## start Quoted text

[SunRescue] Question about SSAs

Jonathan Katz rescue at sunhelp.org
Sun May 6 10:30:01 CDT 2001


David wrote:
> at the problem and use very narrow, very wide stripes at the outer edge of
> the disks. I generally work with an application that has an RDBMS component

When I was working on deploying the last E10K I worked on at a client site
(a lot of domains running SYBASE of all things) this is exactly what we did
on the Symmetrix. The theory is called 'wide thin disk striping' and is
covered in the following Sun Blueprints document:

http://www.sun.com/blueprints/1000/layout.pdf

> this is where you get the magic of the Symmetrix-- it has such a HUGE cache
> (in this case 8GB) it can afford to delay writes for a long time so it can
> re-order them to reduce or eliminate contention between elements on the
> disk. It's beautiful, really.

Yes, the problem with here is that it sometimes takes some arguing with
the EMC PS/SSE-type folks to layout the Symmetrix with teeny-tiny
'hyperdrives.' The SAs I worked with in deploying that E10K took 2-3
days of arguing w/ the EMC guys to get them to do 2Gig instead of the more
standard 8-16GB drives. A few of the EMC guys didn't understand why we
were doing what we were doing, either :(

The problem with the EMC cache on a Connectrix is that it's a bottleneck--
you'll have a dozen systems feeding into it from a dozen controllers, and
there is ONE cache-- it may be HUGE but there is still only ONE cache. IIRC
this cache isn't mirrored or battery protected, either, and can provide for
a single-point-of-failure. *points to battery backed-up ECC cache on RSM2000,
A3500 and T3*
 
> So in short it's easy to use the entire disk on an array like the Symmetrix,
> but a bit trickier on JBOD like A5x00. Or the T3s or A3500s for that
> matter... neither of them are as smart as the Symmetrix.

## end Quoted text

**Prompt:** List the products the post points to as having battery backed-up ECC cache. Answer using only the post above.

## start Data lines

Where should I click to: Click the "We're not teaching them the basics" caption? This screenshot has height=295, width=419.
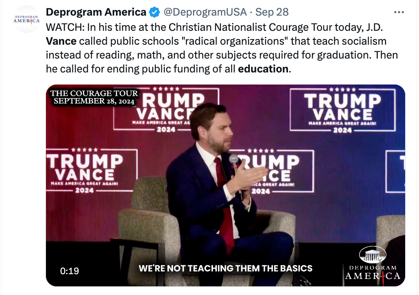point(225,268)
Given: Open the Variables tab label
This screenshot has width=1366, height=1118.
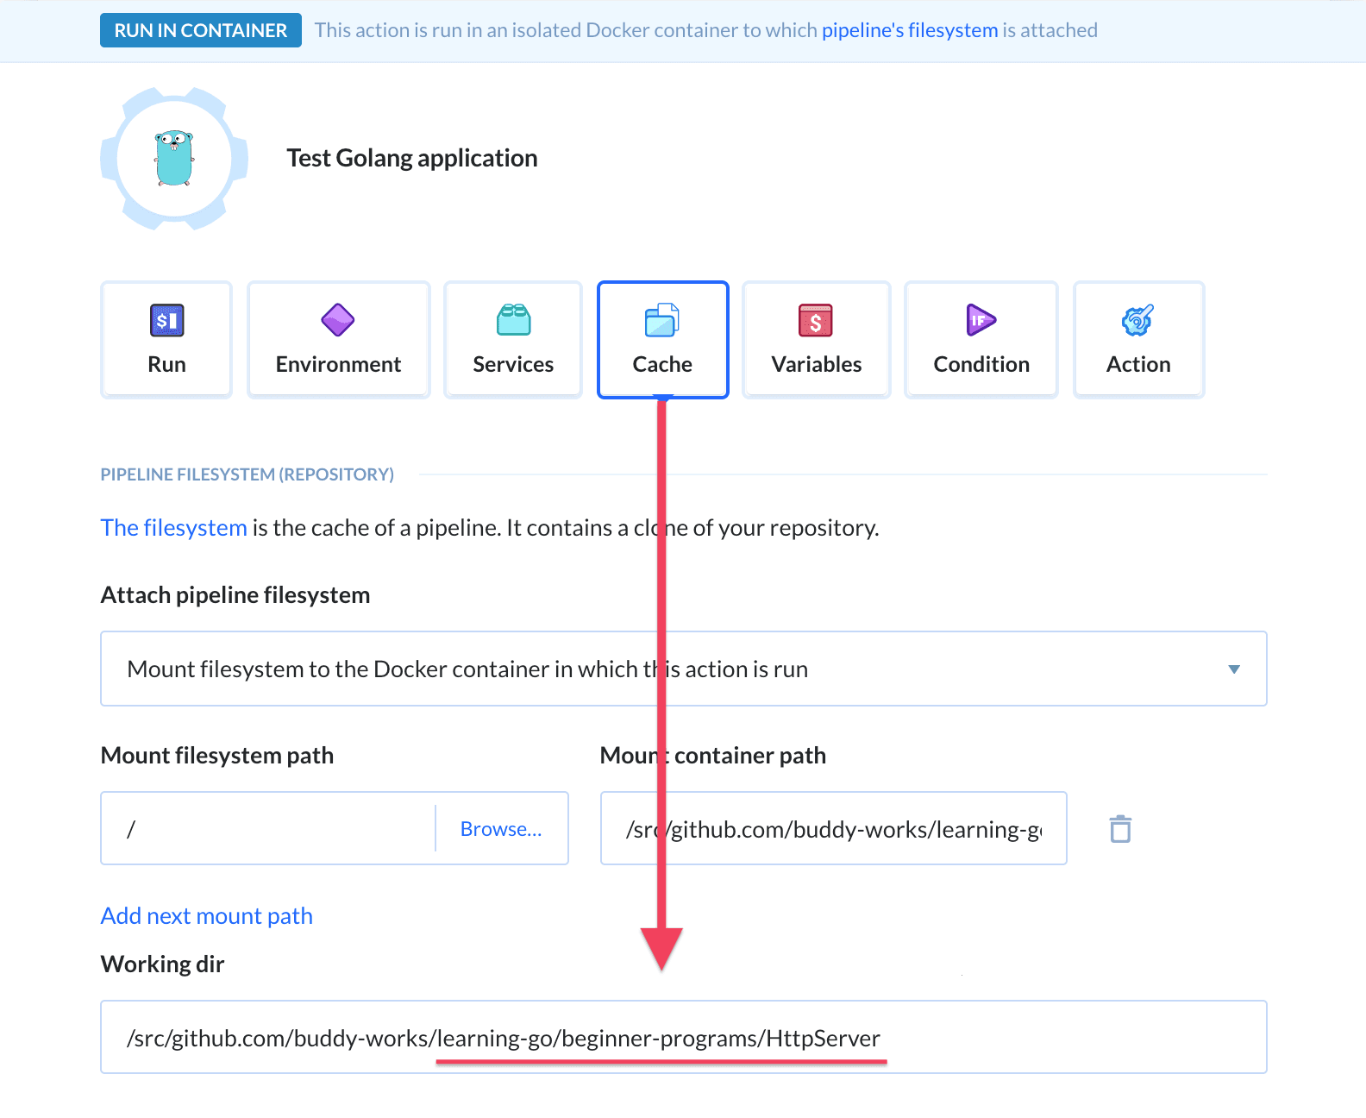Looking at the screenshot, I should click(x=816, y=365).
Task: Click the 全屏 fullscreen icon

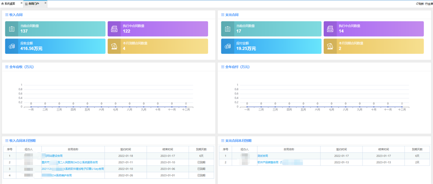Action: click(x=427, y=4)
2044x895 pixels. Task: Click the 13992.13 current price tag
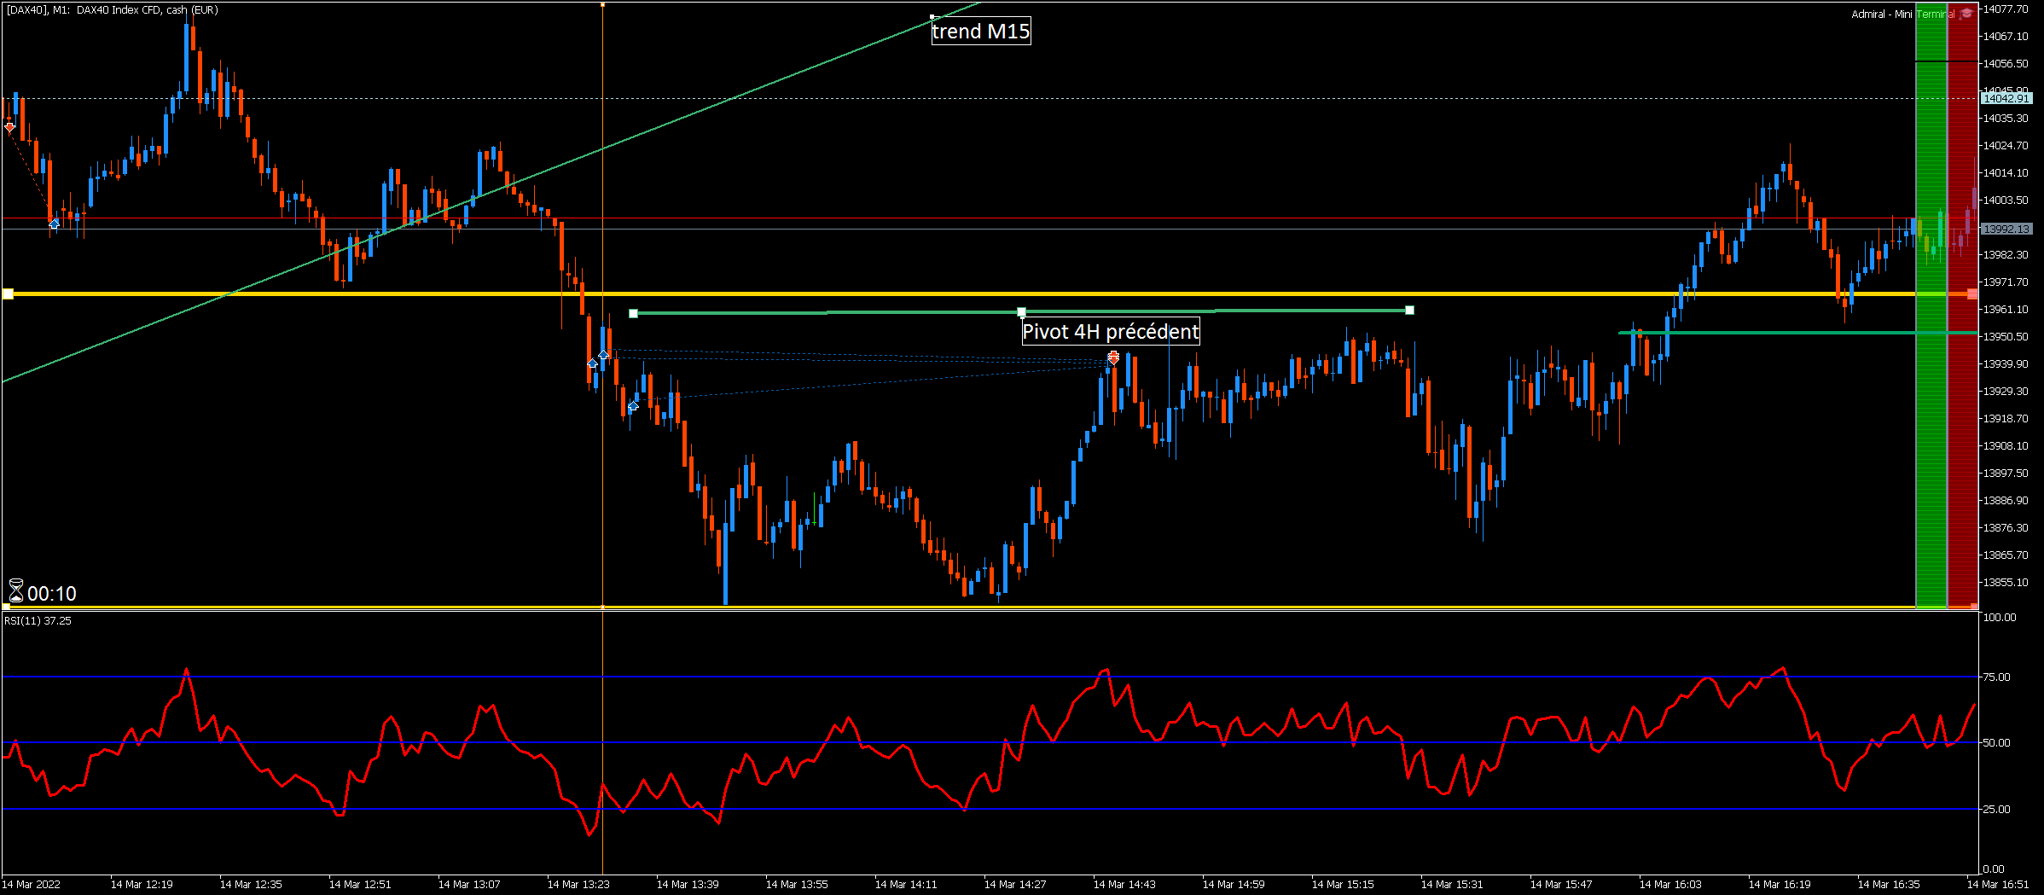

## end Data lines

**Result for this exercise:** RSM2000, A3500, T3